• Assignment: Transcribe the records below exactly, from their first line through the line containing "Click the 3-2". Omit every line after it.

Stored data entries:

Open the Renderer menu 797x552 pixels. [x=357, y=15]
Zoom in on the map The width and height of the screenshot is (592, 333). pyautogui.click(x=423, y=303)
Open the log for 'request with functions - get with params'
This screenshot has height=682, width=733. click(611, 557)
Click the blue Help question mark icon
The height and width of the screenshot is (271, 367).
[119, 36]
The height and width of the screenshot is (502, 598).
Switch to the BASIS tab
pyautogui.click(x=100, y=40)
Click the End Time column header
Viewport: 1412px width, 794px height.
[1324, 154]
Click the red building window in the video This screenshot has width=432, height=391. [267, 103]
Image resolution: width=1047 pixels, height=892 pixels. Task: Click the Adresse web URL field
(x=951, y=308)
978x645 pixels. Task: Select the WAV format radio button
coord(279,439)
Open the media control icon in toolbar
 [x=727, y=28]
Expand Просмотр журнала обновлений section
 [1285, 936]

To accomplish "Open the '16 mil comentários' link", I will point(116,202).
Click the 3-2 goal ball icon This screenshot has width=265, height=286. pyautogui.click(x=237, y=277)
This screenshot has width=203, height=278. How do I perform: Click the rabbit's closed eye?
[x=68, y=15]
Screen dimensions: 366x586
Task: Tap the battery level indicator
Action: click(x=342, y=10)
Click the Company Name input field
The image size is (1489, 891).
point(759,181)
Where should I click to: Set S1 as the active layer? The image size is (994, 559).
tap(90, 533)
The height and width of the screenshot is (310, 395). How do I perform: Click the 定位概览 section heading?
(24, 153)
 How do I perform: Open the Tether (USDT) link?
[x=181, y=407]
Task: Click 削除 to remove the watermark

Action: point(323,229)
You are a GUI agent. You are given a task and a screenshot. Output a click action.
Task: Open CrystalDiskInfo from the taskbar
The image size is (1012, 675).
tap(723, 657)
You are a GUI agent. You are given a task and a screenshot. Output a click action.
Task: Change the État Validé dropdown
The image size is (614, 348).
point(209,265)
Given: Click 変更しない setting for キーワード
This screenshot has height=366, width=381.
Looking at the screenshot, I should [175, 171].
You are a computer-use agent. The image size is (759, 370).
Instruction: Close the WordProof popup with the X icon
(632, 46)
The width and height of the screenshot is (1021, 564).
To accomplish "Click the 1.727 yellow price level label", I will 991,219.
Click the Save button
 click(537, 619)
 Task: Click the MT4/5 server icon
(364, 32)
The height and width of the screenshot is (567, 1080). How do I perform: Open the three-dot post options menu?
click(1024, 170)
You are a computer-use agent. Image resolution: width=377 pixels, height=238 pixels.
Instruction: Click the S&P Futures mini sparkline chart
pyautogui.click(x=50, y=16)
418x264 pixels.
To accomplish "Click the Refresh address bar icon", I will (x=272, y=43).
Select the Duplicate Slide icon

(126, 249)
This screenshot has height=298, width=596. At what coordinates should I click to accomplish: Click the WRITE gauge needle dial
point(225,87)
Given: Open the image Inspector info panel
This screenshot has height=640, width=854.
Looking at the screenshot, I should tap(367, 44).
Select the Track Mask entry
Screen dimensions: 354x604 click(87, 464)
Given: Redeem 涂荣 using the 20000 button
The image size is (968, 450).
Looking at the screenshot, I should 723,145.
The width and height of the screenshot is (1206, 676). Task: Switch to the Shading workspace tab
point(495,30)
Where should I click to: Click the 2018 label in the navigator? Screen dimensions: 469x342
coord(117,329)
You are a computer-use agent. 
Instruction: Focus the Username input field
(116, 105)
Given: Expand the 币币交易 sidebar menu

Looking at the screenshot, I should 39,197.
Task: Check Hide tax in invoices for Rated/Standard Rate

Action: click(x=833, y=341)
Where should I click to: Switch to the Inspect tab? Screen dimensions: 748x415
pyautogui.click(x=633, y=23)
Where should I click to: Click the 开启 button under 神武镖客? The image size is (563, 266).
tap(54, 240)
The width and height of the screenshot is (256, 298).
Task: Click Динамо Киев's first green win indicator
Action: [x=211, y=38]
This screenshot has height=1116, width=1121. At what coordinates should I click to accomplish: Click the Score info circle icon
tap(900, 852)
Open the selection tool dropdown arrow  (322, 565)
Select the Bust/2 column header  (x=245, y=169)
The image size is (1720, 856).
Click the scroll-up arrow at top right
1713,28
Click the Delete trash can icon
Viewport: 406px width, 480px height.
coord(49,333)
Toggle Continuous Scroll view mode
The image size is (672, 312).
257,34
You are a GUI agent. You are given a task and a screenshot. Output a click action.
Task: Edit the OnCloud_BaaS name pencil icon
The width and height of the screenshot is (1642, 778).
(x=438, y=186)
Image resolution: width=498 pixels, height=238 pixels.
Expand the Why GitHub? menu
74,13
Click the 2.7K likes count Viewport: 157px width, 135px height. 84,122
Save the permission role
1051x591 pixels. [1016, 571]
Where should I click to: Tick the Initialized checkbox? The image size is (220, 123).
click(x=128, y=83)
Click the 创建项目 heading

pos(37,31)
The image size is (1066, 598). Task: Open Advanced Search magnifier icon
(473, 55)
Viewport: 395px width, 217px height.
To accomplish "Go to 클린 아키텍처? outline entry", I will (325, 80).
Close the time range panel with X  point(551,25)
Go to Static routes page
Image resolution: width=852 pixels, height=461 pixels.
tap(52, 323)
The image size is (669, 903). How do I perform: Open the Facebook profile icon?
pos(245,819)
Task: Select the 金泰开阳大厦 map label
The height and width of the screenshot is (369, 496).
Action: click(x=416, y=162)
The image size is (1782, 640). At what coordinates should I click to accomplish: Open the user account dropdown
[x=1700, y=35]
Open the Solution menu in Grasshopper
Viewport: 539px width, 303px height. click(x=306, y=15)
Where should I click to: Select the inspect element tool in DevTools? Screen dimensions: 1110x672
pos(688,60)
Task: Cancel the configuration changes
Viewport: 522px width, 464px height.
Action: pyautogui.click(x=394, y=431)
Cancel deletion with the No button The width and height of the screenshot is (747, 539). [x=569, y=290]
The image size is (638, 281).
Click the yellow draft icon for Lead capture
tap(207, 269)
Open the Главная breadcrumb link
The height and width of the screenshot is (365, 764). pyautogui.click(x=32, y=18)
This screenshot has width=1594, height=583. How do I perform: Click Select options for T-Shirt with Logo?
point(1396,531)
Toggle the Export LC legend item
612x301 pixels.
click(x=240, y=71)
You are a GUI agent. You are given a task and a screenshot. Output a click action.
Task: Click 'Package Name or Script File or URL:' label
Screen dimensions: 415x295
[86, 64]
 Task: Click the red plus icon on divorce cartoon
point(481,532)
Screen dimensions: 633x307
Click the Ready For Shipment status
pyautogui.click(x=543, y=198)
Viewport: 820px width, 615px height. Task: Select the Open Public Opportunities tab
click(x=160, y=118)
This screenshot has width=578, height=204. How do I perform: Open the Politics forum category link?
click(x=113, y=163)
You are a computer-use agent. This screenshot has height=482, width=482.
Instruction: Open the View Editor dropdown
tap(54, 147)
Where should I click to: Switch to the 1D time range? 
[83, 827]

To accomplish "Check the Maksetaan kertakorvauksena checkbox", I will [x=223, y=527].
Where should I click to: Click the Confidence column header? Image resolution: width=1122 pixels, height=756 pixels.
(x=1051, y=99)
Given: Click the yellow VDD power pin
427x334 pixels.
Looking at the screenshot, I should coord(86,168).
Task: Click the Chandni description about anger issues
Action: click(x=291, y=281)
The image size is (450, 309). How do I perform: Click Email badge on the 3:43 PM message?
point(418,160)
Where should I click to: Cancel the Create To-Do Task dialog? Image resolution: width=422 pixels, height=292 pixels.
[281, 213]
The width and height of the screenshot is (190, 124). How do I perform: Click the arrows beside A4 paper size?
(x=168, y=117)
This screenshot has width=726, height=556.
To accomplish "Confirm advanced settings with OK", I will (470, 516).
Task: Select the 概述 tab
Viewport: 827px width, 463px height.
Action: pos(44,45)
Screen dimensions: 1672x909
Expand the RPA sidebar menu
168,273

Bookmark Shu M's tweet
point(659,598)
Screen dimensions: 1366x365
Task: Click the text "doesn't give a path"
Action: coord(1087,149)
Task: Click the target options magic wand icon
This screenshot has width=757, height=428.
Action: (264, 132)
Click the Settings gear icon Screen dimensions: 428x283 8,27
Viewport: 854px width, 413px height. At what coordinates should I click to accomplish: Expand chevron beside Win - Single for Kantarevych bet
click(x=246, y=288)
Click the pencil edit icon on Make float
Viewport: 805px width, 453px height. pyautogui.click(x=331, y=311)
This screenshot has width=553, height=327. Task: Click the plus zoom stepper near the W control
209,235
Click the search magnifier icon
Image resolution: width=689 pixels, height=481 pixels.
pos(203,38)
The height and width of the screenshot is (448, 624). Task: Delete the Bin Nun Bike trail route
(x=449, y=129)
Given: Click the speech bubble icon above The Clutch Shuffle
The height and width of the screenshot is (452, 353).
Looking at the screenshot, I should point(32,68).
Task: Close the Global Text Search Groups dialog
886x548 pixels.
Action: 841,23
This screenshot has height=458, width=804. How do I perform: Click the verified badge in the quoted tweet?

• Result of the task:
Open the Renderer menu 797x552 pixels. [x=357, y=15]
Zoom in on the map The width and height of the screenshot is (592, 333). pyautogui.click(x=423, y=303)
Open the log for 'request with functions - get with params'
This screenshot has height=682, width=733. click(611, 557)
Click the blue Help question mark icon
The height and width of the screenshot is (271, 367).
[119, 36]
The height and width of the screenshot is (502, 598).
Switch to the BASIS tab
pyautogui.click(x=100, y=40)
Click the End Time column header
Viewport: 1412px width, 794px height.
[1324, 154]
Click the red building window in the video This screenshot has width=432, height=391. [267, 103]
Image resolution: width=1047 pixels, height=892 pixels. Task: Click the Adresse web URL field
(x=951, y=308)
978x645 pixels. Task: Select the WAV format radio button
coord(279,439)
Open the media control icon in toolbar
 [x=727, y=28]
Expand Просмотр журнала обновлений section
 [1285, 936]

To accomplish "Open the '16 mil comentários' link", I will point(116,202).
Click the 3-2 goal ball icon This screenshot has width=265, height=286. pyautogui.click(x=237, y=277)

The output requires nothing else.